Tout commence en 1956, lorsqu’un mélomane passionné, Raoul Denis, s’unit à la pianiste virtuose Micheline Laudun Denis. Ensemble, ils créent La Boîte à musique, un lieu devenu légendaire, havre pour les artistes haïtiens de l’époque, foyer de création, d’échange, et de résistance culturelle. Leur progéniture perpétue cette tradition : Ti Ra, musicien du DP Express, connu aussi pour son émission culte Ribanbelle sur Télémax ; Maksaens, cinéaste ; Pascale, pianiste ; et Sibylle, musicienne, créatrice de bijoux et auteure.
Mais les secousses politiques qui n’ont cessé d’ébranler Haïti depuis le départ de Jean-Claude Duvalier en 1986 jusqu’à aujourd’hui ont peu à peu démantelé ce sanctuaire culturel. Pillée à plusieurs reprises, La Boîte à musique n’existe plus que virtuellement, symbole d’un patrimoine en péril.
Installée à Paris, Sibylle Denis Touat poursuit malgré tout le combat. Elle se consacre à l’enseignement de la musique et à la mise en valeur des talents haïtiens souvent oubliés ou ignorés. Son ouvrage Haïti, créateurs de rêves, publié en 2023 en autoédition, est un hommage à l’ingéniosité de son peuple. Designers, artisans, artistes de la diaspora ou du pays, tous y trouvent leur place, tissant un lien précieux entre tradition et modernité.
« Il fallait que je fasse un livre pour mettre en lumière ce foisonnement… notre culture, c’est notre pétrole », affirme-t-elle.
Ce livre, au graphisme soigné, est aussi une œuvre collaborative. La couverture, réalisée par Claudia Aped, s’inspire des techniques traditionnelles des drapeaux vaudous, réinterprétées dans un langage résolument contemporain. Une manière pour Sibylle de célébrer un savoir-faire souvent pillé mais rarement crédité.

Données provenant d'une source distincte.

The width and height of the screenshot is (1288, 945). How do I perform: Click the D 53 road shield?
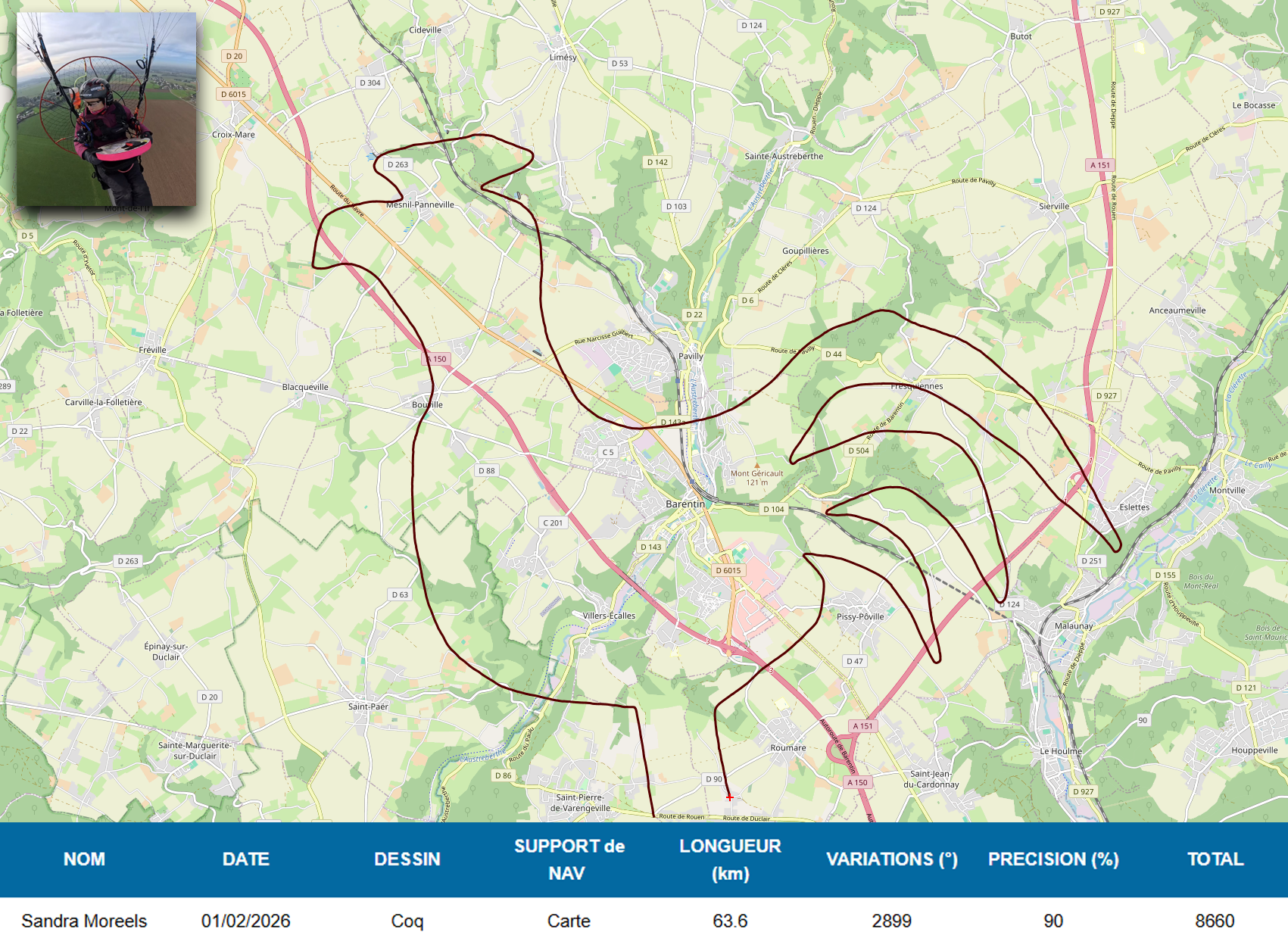pos(619,64)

Mais derrière ce travail de mémoire et de transmission, le désespoir est palpable. L’interview prend vite des allures de réquisitoire contre l’état de délabrement du pays. La violence, la pauvreté, la peur ont remplacé l’espoir. Selon elle, Haïti vit actuellement la pire crise de son histoire moderne, pire même que sous Duvalier:
« Avant, la terreur était cachée. Aujourd’hui, elle est au coin de ta rue. »
Elle évoque le quotidien infernal des familles, des enfants livrés à eux-mêmes, des écoles fermées, des commerces détruits. Une jeunesse sacrifiée, recrutée par des gangs, façonnée par la misère, prise au piège d’un engrenage brutal.

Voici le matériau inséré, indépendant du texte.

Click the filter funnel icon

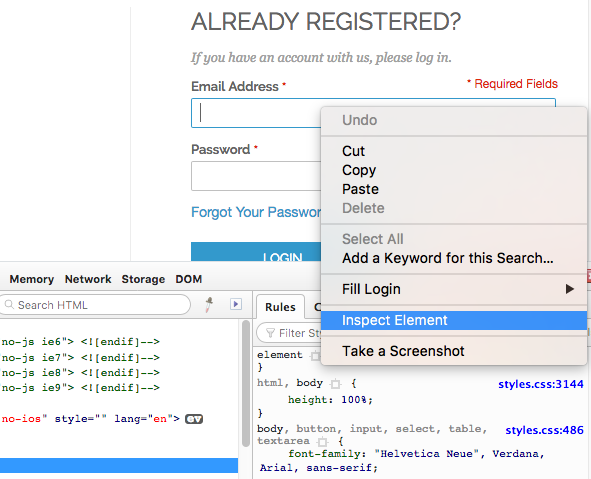coord(270,333)
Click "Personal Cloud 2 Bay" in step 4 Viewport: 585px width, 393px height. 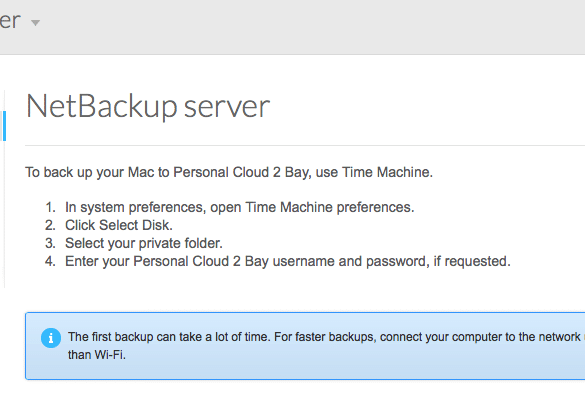[201, 261]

« C’est un plan macabre. Ils détruisent l’école, le commerce, la famille. Ils créent la violence. »
Pour Sibylle Denis Touat, continuer à créer et transmettre n’est pas un luxe mais un acte de résistance. Comme sa mère, elle avait développé une méthode pédagogique innovante pour enseigner la musique aux enfants. Le projet fut abandonné par les autorités, sans explication, ajoutant à sa frustration.

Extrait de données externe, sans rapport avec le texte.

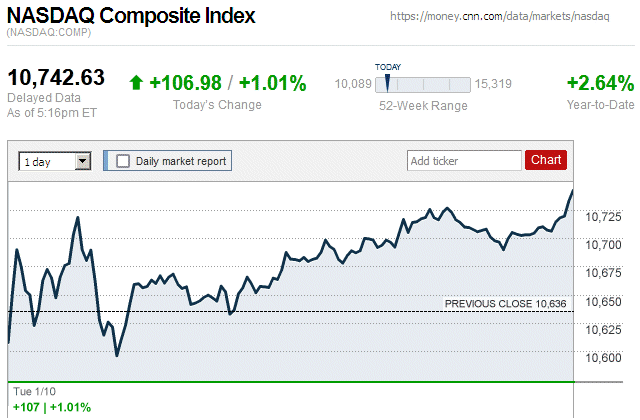Click the Add ticker input field
This screenshot has height=420, width=640.
464,160
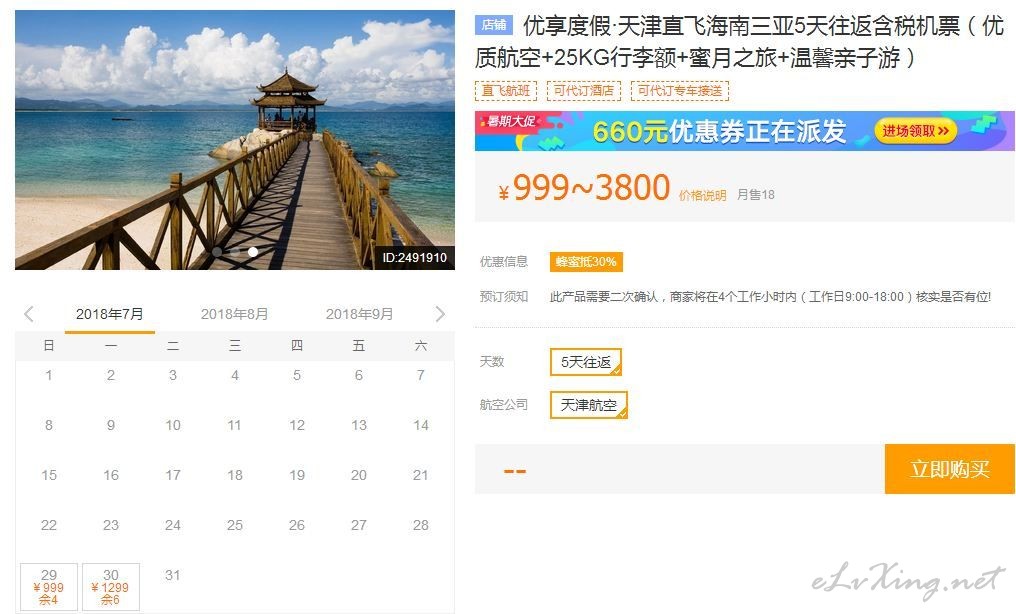Viewport: 1016px width, 614px height.
Task: Click the 可代订专车接送 tag
Action: click(x=680, y=91)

Et pourtant, elle persiste. Malgré l’exil, malgré les obstacles, elle fait vivre la mémoire de sa famille et celle de tout un pan de la culture haïtienne. Avec lucidité, douleur, mais aussi avec une force admirable, elle rappelle que la culture n’est pas une distraction, mais le dernier bastion d’un peuple en quête de dignité.